> [Goal of the exercise]:
Starting at the line that contains "You are a GUI", write out each line exactly through the last one in the material below, and nothing more; omit all pictures.

> [Records supplied]:
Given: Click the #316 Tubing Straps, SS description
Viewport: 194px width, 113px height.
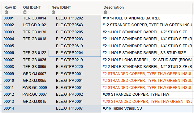Looking at the screenshot, I should point(122,108).
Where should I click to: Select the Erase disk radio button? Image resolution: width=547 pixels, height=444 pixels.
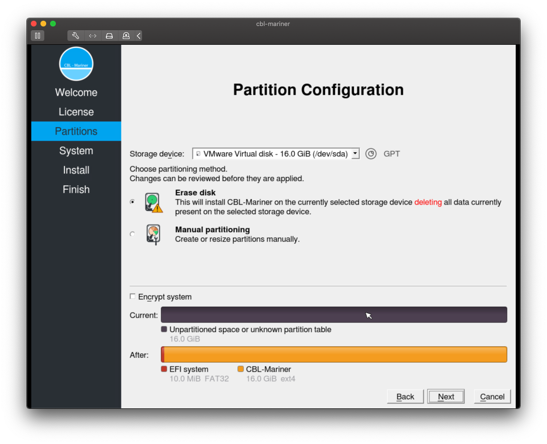click(132, 202)
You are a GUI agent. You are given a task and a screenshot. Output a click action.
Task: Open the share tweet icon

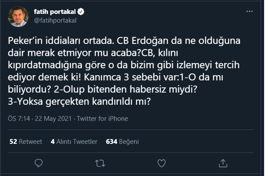pos(223,163)
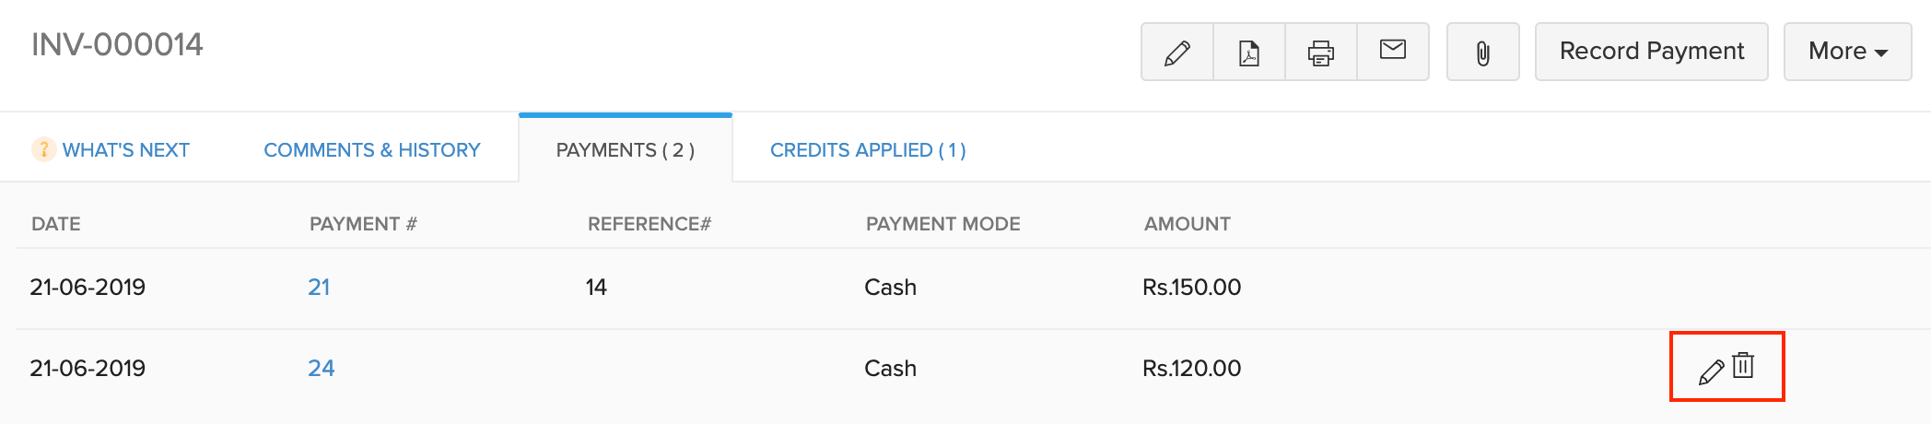
Task: Open the Credits Applied (1) tab
Action: (868, 150)
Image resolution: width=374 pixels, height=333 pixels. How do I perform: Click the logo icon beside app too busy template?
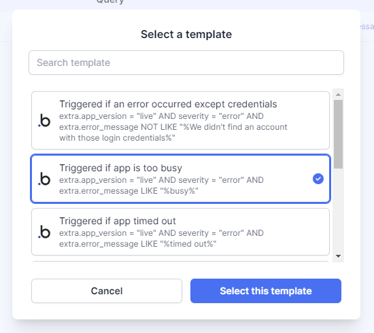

> [Task output]:
You are a GUI agent. You are given a task and a screenshot. Output a click action.
Task: Open the share tweet icon

pos(223,163)
Task: Open the Credits Applied (1) tab
Action: (868, 150)
Image resolution: width=374 pixels, height=333 pixels. How do I perform: Click the logo icon beside app too busy template?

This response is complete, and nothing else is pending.